首頁猿問 Python 中缺失溫度數據的插值

Python 中缺失溫度數據的插值

Python

阿晨1998 2023-07-05 16:11:42

我有東西伯利亞幾個站點的每月溫度數據。然而，我工作所必需的一個站點缺少大量數據，而附近的其他站點覆蓋范圍良好。有沒有辦法根據另一個數據集的行為插入缺失的數據？無法提供任何代碼，因為我不知道從哪里開始，并且數據集如下所示：紅點是來自缺失值的站點的數據，而綠色圖是來自覆蓋良好的站點的數據如果有人能指出我正確的方向，我將不勝感激

查看完整描述

2 回答

慕工程0101907

TA貢獻1887條經驗獲得超5個贊

有一些方法可以做到這一點，例如，對覆蓋范圍良好的數據集應用 FFT，并查看它與覆蓋范圍較差的數據集的擬合情況，同時刪除高頻項。

但是，我非常懷疑這是否有用：覆蓋率高的數據集幾乎完全適合覆蓋率低的數據集。無論您要應用哪種方法，與具有高覆蓋率的數據集相似、同時擬合具有較差覆蓋率的數據集的最佳函數是具有高覆蓋率的數據集本身。

反對回復 2023-07-05

斯蒂芬大帝

TA貢獻1827條經驗獲得超8個贊

讓我們創建一個試驗數據集來解決您的問題：

import numpy as np

import pandas as pd

import matplotlib.pyplot as plt

t = np.linspace(0, 30*2*np.pi, 30*24*2)

td = pd.date_range("2020-01-01", freq='30T', periods=t.size)

T0 = np.sin(t)*8 - 15 + np.random.randn(t.size)*0.2

T1 = np.sin(t)*7 - 13 + np.random.randn(t.size)*0.1

T2 = np.sin(t)*9 - 10 + np.random.randn(t.size)*0.3

T3 = np.sin(t)*8.5 - 11 + np.random.randn(t.size)*0.5

T = np.vstack([T0, T1, T2, T3]).T

features = pd.DataFrame(T, columns=["s1", "s2", "s3", "s4"], index=td)

看起來像：

axe = features[:"2020-01-04"].plot()

axe.legend()

axe.grid()

然后，如果您的時間序列線性相關良好，您可以簡單地通過普通最小二乘回歸的平均值來預測缺失值。

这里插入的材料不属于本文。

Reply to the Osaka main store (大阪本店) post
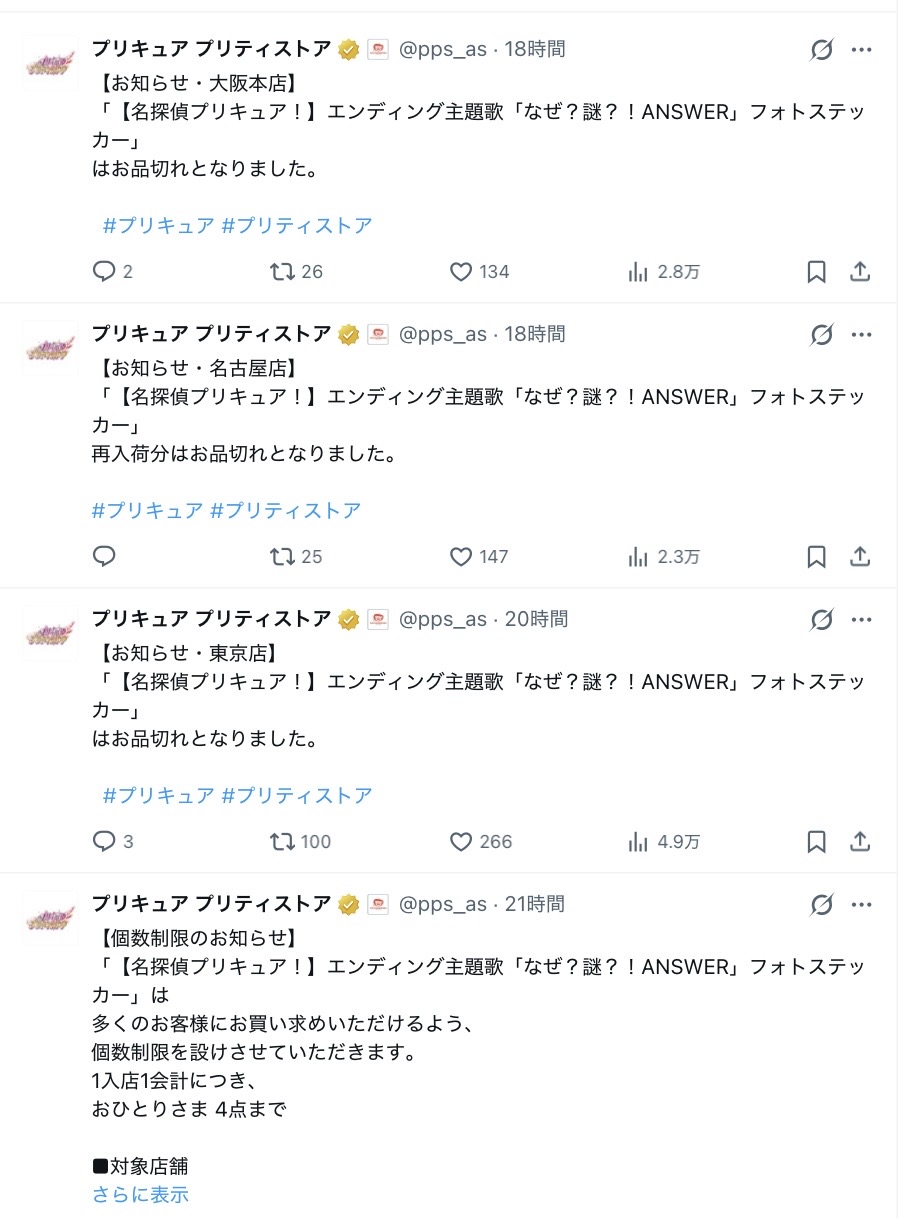The image size is (919, 1219). tap(105, 271)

SciKit-Learn 提供了一個方便的接口來執行此類計算：

from sklearn import linear_model

from sklearn.model_selection import train_test_split

# Remove target site from features:

target = features.pop("s4")

# Split dataset into train (actual data) and test (missing temperatures):

x_train, x_test, y_train, y_test = train_test_split(features, target, train_size=0.25, random_state=123)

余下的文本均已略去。